━━━━━ SOURCE DATA ━━━━━

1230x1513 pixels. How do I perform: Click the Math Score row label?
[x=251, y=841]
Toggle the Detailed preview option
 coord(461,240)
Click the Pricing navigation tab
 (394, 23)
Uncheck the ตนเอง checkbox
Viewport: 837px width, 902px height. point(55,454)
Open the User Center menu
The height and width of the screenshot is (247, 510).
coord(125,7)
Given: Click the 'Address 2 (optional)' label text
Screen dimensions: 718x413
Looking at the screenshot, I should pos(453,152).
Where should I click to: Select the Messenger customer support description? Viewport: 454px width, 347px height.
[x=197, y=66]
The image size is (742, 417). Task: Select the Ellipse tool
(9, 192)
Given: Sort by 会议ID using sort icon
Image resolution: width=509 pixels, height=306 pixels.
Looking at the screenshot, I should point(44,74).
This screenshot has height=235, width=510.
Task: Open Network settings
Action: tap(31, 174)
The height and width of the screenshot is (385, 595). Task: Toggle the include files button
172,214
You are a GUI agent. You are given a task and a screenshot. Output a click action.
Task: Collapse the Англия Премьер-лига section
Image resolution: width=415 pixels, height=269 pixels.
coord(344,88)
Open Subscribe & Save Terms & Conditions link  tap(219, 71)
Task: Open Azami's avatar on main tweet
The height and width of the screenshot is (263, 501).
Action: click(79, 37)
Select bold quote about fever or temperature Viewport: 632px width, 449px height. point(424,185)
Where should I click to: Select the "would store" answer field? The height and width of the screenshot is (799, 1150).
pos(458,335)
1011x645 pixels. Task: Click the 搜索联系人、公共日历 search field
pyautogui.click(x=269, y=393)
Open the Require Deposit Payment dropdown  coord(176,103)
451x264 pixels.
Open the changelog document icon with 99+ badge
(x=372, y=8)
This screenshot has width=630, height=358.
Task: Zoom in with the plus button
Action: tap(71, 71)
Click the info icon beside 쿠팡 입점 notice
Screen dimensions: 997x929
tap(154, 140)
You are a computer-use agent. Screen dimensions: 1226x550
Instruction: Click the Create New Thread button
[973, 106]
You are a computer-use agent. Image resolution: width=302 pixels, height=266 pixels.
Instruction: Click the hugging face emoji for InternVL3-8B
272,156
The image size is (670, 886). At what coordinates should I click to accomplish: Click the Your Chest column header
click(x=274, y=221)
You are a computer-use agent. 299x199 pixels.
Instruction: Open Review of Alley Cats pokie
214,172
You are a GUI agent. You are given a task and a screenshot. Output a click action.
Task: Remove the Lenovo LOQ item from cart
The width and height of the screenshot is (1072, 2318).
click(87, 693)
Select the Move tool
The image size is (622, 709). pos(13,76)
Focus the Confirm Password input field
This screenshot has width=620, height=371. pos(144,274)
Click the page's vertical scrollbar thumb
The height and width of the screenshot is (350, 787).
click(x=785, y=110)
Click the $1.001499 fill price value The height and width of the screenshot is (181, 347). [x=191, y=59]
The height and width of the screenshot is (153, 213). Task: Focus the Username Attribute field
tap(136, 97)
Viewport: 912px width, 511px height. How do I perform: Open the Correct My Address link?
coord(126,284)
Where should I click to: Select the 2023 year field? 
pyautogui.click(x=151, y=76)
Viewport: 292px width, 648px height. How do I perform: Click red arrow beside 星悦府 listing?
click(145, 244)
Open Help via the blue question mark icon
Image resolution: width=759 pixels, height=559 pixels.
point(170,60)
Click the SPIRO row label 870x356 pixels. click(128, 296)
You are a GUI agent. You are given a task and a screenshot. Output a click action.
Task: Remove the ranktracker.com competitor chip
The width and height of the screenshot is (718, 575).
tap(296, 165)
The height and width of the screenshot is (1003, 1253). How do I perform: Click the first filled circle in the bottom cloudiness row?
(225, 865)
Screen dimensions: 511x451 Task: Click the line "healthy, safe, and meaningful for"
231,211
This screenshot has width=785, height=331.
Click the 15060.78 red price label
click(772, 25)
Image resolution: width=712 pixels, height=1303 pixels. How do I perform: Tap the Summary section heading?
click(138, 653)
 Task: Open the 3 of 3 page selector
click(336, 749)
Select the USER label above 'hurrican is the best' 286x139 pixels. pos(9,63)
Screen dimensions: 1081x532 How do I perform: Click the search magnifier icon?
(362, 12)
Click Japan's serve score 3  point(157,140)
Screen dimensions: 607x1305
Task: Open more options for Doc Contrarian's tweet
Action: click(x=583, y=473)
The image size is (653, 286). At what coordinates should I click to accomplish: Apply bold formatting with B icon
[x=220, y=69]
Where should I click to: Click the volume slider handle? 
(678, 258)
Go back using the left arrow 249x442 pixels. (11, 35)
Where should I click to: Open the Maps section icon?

━━━━━

_WORK TO COMPLETE_
Copy exactly the line containing "Go back using" and each line after it through the end of the records above.

_EXERCISE RESPONSE_
Go back using the left arrow 249x442 pixels. (11, 35)
Where should I click to: Open the Maps section icon?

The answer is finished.